Remote podcasting 101

When a client wants to record a podcast, there’s a lot to consider. Here’s our guide to the main considerations when working with clients based on our experience and journey. 

Podcasts have, in the past couple of years, seen a rise in popularity for businesses, whether these are in the form of sponsored/branded content, or corporate podcasts where companies speak directly to their clients. At times it can be a quicker way to produce regular commentary/updates for their audience, and they land directly in apps like Spotify/Apple Podcasts which both have large loyal podcast listenership - Spotify 28.2 million, Apple 28 million (source).

Why go remote?

In 2020, mass lockdowns saw a lot of content become home based or user generated. This normalised audiences to imperfect audio and video quality - to the point where you can still see and hear many contributors on audio and visual content with grainy picture, or choppy/glitchy audio. Remote is a real consideration when making content now, but may not be the right way to go in all situations.

The good:
Saves on studio costs

If you want the best quality audio, you’ll go to a professional studio - there’s no need to say much more on this. Professional equipment, acoustically treated spaces and everyone in one room lead to a great (in most cases) sounding recording with little to no noise, and a congruent listening experience. However, this can come at a cost of hundreds of pounds an hour, and this really racks up, particularly if a recording needs a lot of editing, as corporate podcasts invariably need to be heavily scripted to avoid issues with their legal and compliance teams.

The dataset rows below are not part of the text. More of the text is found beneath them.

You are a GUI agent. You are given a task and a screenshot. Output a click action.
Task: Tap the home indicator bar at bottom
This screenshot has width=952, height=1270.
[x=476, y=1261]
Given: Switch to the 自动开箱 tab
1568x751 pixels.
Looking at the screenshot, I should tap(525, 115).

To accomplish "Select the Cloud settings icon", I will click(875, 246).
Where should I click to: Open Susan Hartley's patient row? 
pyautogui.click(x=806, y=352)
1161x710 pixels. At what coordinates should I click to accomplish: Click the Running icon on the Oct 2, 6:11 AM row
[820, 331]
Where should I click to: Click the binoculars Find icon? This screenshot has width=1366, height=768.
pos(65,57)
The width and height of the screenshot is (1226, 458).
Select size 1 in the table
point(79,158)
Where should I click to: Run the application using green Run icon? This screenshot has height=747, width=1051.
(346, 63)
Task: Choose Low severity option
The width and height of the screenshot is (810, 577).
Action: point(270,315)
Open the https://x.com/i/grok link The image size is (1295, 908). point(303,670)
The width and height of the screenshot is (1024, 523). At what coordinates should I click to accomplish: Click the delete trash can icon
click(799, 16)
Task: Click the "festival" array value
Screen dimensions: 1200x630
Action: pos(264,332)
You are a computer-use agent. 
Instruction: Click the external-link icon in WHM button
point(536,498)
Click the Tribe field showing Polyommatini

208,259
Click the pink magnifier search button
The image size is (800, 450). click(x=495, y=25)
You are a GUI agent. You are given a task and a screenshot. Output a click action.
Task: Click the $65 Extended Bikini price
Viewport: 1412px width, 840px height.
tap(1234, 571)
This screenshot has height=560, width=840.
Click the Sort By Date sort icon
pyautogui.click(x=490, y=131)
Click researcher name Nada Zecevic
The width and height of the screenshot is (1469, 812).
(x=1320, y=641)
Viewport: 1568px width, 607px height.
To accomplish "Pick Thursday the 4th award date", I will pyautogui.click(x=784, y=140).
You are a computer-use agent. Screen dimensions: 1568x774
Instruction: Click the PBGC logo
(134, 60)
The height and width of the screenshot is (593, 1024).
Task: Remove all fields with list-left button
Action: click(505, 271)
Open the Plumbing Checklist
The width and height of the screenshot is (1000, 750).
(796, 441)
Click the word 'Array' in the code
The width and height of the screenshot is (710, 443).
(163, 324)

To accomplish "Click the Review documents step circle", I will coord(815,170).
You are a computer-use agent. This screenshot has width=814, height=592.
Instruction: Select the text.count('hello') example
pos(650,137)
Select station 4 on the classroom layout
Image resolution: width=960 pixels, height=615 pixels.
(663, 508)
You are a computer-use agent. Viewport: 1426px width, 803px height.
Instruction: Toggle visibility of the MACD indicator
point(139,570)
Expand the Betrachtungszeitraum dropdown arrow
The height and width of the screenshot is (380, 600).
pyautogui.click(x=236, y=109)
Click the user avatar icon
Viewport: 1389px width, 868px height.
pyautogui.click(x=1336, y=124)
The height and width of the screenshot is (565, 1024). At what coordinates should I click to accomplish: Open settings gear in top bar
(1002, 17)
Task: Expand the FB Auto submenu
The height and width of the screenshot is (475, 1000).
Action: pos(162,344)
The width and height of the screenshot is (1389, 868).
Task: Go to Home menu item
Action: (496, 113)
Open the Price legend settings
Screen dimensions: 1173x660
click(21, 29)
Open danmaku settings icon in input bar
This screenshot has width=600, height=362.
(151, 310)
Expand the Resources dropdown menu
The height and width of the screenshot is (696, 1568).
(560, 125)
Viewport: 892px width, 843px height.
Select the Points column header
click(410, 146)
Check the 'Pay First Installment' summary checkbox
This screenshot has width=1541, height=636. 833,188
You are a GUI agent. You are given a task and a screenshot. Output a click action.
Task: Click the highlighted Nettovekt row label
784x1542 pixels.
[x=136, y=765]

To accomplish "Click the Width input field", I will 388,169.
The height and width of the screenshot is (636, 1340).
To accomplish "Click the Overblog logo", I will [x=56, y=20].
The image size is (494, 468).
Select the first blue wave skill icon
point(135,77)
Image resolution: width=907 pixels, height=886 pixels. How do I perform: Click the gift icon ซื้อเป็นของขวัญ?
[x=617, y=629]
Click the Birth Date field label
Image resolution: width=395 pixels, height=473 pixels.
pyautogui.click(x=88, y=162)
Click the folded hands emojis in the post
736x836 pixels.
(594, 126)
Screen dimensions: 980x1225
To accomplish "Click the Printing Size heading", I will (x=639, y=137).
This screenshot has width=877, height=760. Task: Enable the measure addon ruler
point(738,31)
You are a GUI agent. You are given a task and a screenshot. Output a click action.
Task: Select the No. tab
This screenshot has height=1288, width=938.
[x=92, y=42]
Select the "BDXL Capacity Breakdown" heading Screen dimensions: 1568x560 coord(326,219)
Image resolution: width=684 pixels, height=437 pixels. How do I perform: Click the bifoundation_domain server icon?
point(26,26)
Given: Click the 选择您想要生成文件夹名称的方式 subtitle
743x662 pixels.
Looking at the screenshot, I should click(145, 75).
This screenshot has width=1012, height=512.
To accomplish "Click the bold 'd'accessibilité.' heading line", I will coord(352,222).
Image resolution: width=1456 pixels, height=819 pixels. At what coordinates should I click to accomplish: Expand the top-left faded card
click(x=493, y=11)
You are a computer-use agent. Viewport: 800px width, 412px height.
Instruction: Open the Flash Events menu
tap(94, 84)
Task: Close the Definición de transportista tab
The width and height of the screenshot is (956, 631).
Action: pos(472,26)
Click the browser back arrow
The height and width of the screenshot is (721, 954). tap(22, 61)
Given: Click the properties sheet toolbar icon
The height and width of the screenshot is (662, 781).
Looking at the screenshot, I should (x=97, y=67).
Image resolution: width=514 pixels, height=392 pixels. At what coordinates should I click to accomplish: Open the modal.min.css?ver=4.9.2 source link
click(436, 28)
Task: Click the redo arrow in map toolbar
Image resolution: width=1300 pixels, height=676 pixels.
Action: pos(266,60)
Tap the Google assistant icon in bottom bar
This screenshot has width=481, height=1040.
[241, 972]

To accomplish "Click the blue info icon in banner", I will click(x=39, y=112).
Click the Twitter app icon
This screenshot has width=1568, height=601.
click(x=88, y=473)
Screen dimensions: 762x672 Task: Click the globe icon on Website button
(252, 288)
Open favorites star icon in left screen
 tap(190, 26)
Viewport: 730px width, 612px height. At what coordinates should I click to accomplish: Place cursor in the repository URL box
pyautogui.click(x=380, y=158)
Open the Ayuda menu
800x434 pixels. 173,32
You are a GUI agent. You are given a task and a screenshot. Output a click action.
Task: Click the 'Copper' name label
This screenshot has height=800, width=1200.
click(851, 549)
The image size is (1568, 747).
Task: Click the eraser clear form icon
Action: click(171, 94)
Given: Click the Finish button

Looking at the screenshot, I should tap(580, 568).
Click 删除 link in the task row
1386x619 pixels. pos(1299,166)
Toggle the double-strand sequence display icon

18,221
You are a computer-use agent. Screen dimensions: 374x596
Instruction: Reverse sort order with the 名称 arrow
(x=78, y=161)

Remote recording saves a lot of money, meaning either the client spends less, or can spend differently, for example, porting the savings into content amplification, and recording equipment.

Saves on time

When recording with representatives from a business, they are often high level execs who are very time poor. Recording remotely means they only need to book out the time they’d be in the recording session, rather than having the travel time of getting there and back. This can also mean that they can fit the podcast recording in sooner as they may have the small gaps in their schedule.

Reduces carbon footprint

With a real focus in 2022 on responsibility and commitment around carbon emissions, businesses want to do everything they can to proceed responsibly. And recording podcasts remotely is a great way of doing this, as it means zero travel.

Comfortable performers

For some people, everything changes a bit when they enter a recording studio. The stakes feel higher, they can be more nervous in these unfamiliar surroundings. And this can come across in their performance. Recording remotely, however, ensures they are in familiar, comfortable surroundings, which can help them to be more natural with in discussion.

The bad:
More responsibility on speakers

When recording remotely, everyone is ultimately responsible for the operation of their equipment; their mics, their internet connection, their laptops. If problems arise, then they have to click the buttons to resolve them, even with someone supporting them on the end of a phone or computer connection. And while they have nothing to worry about, this can add a subtle stress or pressure on them, which can impact their performance sometimes.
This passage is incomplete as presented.